Some theologians in the Church would argue that the apostasy of the missionary was justified because it proceeded from a good intention. What these theologians forget is the principle that we may never commit evil for the sake of good. Thus, publically repudiating one’s Faith, even to save the lives of other people is not morally acceptable. Regardless of what the missionary’s intention was, at the end of day, apostasy is apostasy.
The situation of Rodrigues bears a striking similarity to that of Christians during the early Roman persecutions, as they would often be allowed to remain Christian privately if only they would offer a public pinch of incense to the Roman gods.
St. Alphonsus Ligouri, Bishop and Doctor of the Church relates a similar story with a much different outcome. Where a young woman must choose between apostasy and watching all of her children burn at the hands of the Roman persecutors. By Western standards, she should have apostatized for the sake of her children, or at least given the pretense of apostasy while remaining Christian in her heart. But she didn’t. Unlike the missionary in Shusaku’s novel, this woman allowed her loved ones to die rather than forsake her Christian Faith.
Why?
It’s not because she’s mean or sadistic or emotionally disconnected from her children. It’s because she recognizes that there is something far more important at stake here than the earthly lives of her children; namely, their eternal salvation as well as hers. She knew that if she apostatized she would become like Judas, and if she gave the pretense of apostasy, she would become like Peter when he denied Christ publically yet still believed in Him privately. The Gospel informs us pretty clearly that both of those approaches are dead wrong. True discipleship is an all or nothing proposition.
As a rule of thumb, eternal life is infinitely more important than earthly life. And that simple fact is what every Christian martyr in Middle East is holding onto in the final moments of his life. That is what gives hope to a family that is being ripped apart because of the Faith that they all cherish.
But the Western world doesn’t comprehend that, because it worships at the altar of emotion. And that is what makes a movie like Silence so popular in the eyes of the secular community. A community which prefers to deal only with a privatized, ineffective form of Christianity. A Christianity that doesn’t challenge the public secular order to be anything greater than what it is. While the film’s many positive reviews suggest that it presents a real-life story of faith which is difficult and full of grey areas, the truth is that this film is so popular because it lowers the bar. It brings Christianity down to the level of the secular culture, which excuses its own sins and failures under the pretext of “being human” or “being open to God’s mercy.”
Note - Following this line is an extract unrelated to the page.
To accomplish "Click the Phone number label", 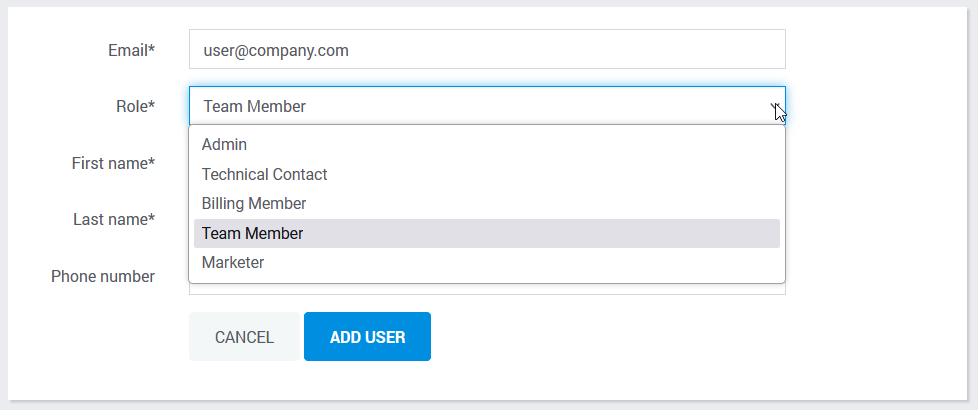I will [103, 276].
While mercy is certainly accessible even to apostates, it nonetheless requires repentance and restitution; something that Rodrigues never shows.
Ultimately, what Silence offers is not a masterful expression of the difficulties of faith, but a story of failure and acquiescence to the secular order. The problem with such acquiescence is that a Catholic missionary is called to “make disciples of all nations, baptizing them in the Name of the Father and of the Son, and of the Holy Spirit” (Matthew 28:19). Evangelization is the common mission of all Catholics, especially members of the clergy. It’s about sharing the truth and love of the Gospel in a way that will bring them into the One True Church outside of which there is no salvation. Thus, an apostate cannot evangelize effectively for the simple reason that he cannot share what he does not have.
In this case, Silence would indeed appear to be quite toxic to the souls of those who are not well-grounded in their Catholic identity.